5.7 More consistent predictions

For bonds and stocks, we observed a lower standard deviation in the RMSE distributions across the holding periods considered when including TAIs. This indicates a higher concentration of RMSE values around their average value, suggesting more consistent predictions when TAIs are included.

5.8 Effects on portfolio performance

The second aim of our experiments was to demonstrate how the inclusion of TAIs affects the performance of a multi-asset portfolio. We observed significant improvements in the risk-adjusted performance of a portfolio made of REITs, stocks, and bonds across the considered holding periods, when optimising asset-allocation on the basis of price predictions obtained from TAI-driven ML models.
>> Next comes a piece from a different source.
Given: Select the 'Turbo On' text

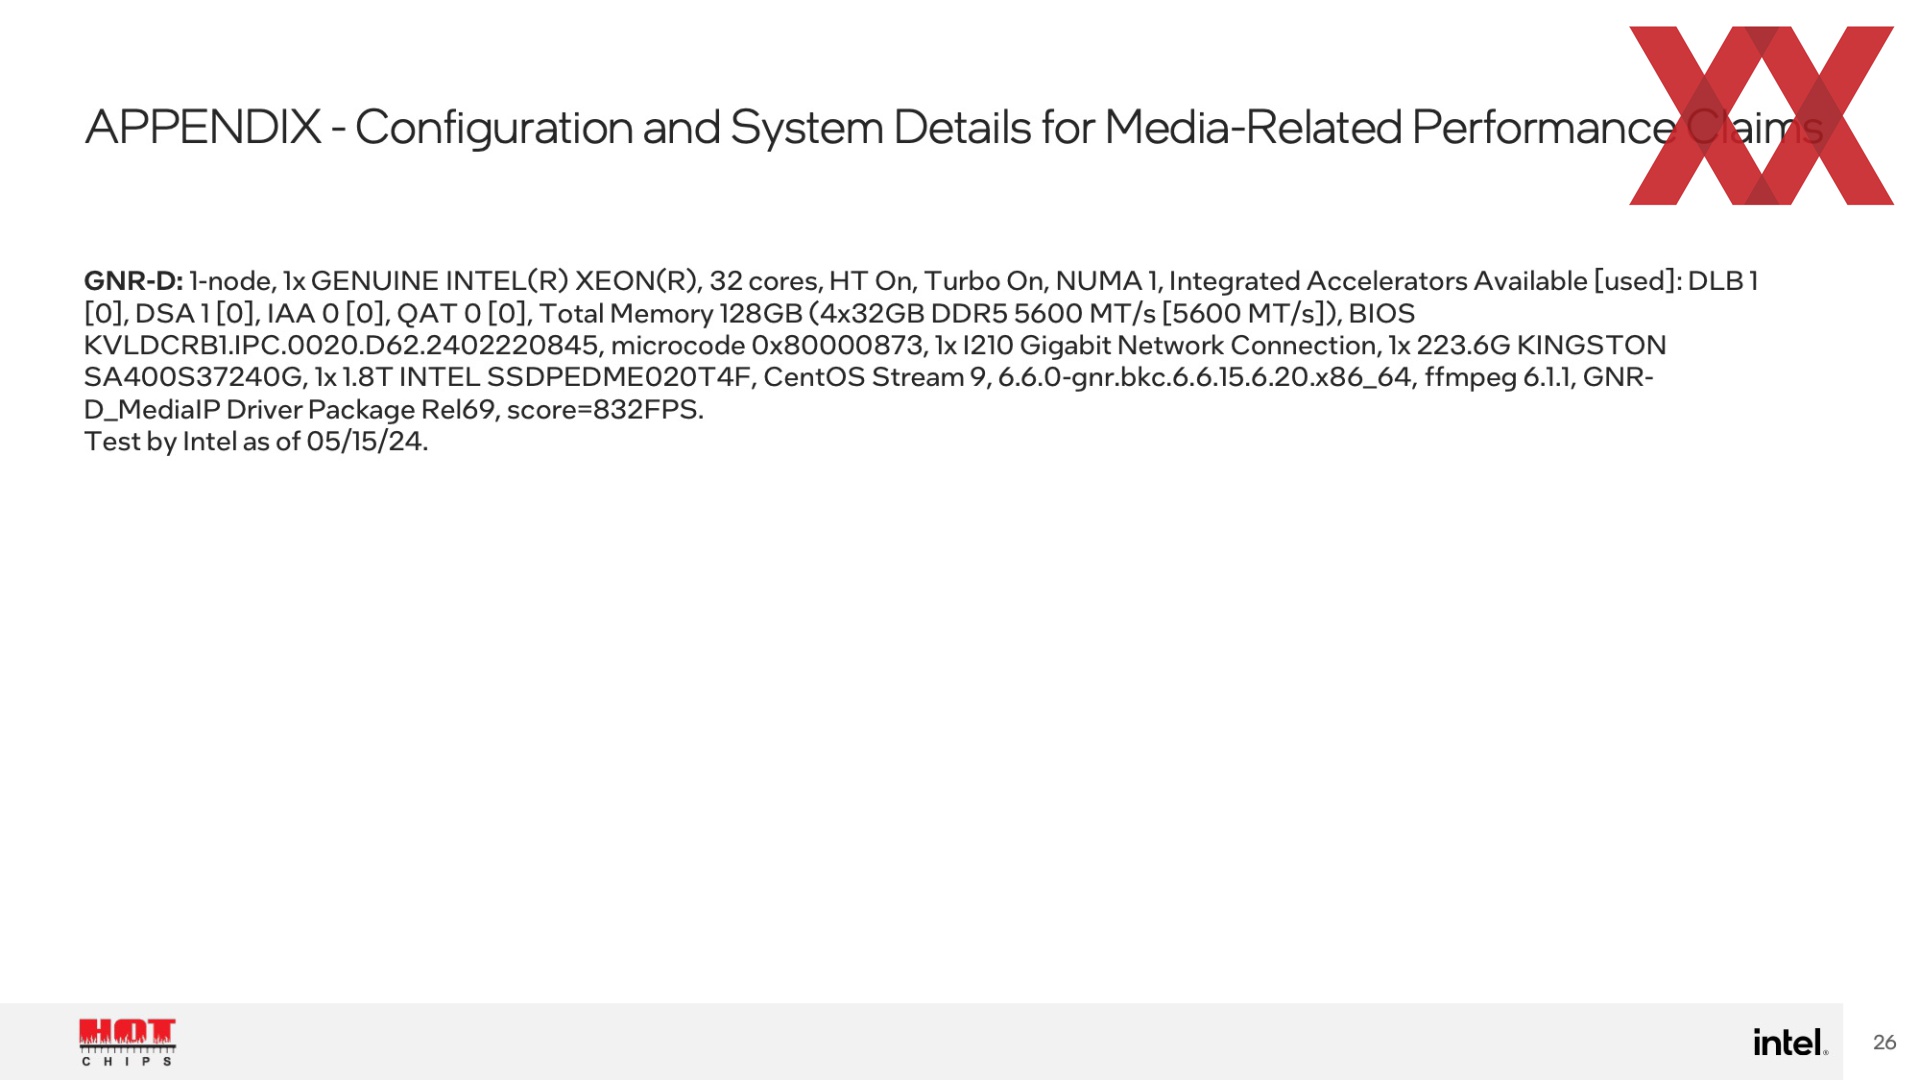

According to our KS test results, there is a statistically significant difference in the portfolio performance when using out-of-sample predictions, while the difference is less significant (given a p-value lower than 0.05) for one-day-ahead predictions.
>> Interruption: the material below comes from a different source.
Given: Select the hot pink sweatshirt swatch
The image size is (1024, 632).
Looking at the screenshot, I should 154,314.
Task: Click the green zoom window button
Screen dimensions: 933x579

5.9 Trade-off between return and risk

The increase in the expected portfolio return caused by the use of TAIs is associated with an increase in the expected portfolio risk, thus creating a trade-off. However, we also observed an increase in the average expected Sharpe ratio, an aggregate metric, which is often considered more attractive than the isolated metrics of return or risk.

5.10 Feature importance analysis

We also analysed the importance of each feature with respect to the final prediction and its contribution to the overall RMSE for each asset class and prediction period. According to our findings, TAIs tend to show more relevance with respect to lagged prices as features, indicating that the information contained in the TAIs is critical in determining and predicting future prices.
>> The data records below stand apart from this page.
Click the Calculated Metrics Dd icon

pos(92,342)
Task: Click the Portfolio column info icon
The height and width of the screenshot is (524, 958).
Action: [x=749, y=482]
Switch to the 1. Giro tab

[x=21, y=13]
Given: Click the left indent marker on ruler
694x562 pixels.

In conclusion, our experiments demonstrated that the incorporation of TAIs into machine learning models for the prediction of REIT, stock, and bond time-series confers several benefits, including lower prediction error rate, increased consistency in prediction, and improved risk-adjusted portfolio performance. We also demonstrated that TAIs tend to contribute more highly to the reduction in RMSE compared to lagged prices.

6 Conclusion

This study focused on the task of predicting out-of-sample and one-day-ahead prices for REITs, stocks, and bonds. We employed five different machine learning algorithms in combination with Technical Analysis Indicators (TAIs) for five prediction periods (30-, 60-, 90-, 120-, and 150-day). Our experimental results indicate that: the use of TAIs generates a reduction in the average and volatility of RMSE distributions for the asset classes considered, which in turn leads to an improvement in the risk-adjusted performance of a portfolio made of those asset classes. Furthermore, we observed that TAIs tend to show greater relevance compared to the lagged prices, as demonstrated through the SHAP and SAGE average values.

The main limitation of the study relates to the unavoidably limited number of datasets, i.e. 10 companies for each market and each asset class. Other than repeating such analyses at a time where more data becomes available, other ways to address this limitation in future work could involve exploring further asset classes (e.g. risk-free securities or commodities) or other markets (e.g. Europe or emerging markets). Another limitation is the exclusive focus on TAIs as the additional features; future work could explore features beyond TAIs, such as financial statements, economic data, or industry trends, to assess whether these further improve the predictive performance of the models considered, and thus lead to improvements in risk-adjusted portfolio performance of multi-asset portfolios. Additionally, since our study only considers a limited number of algorithms, another area for future research could involve considering a larger number of algorithms for real estate price prediction. Finally, it would be useful to investigate longer prediction periods (for example, up to 2 or more years) to address the needs of an institutional investor aiming to hold the investment for the long-term.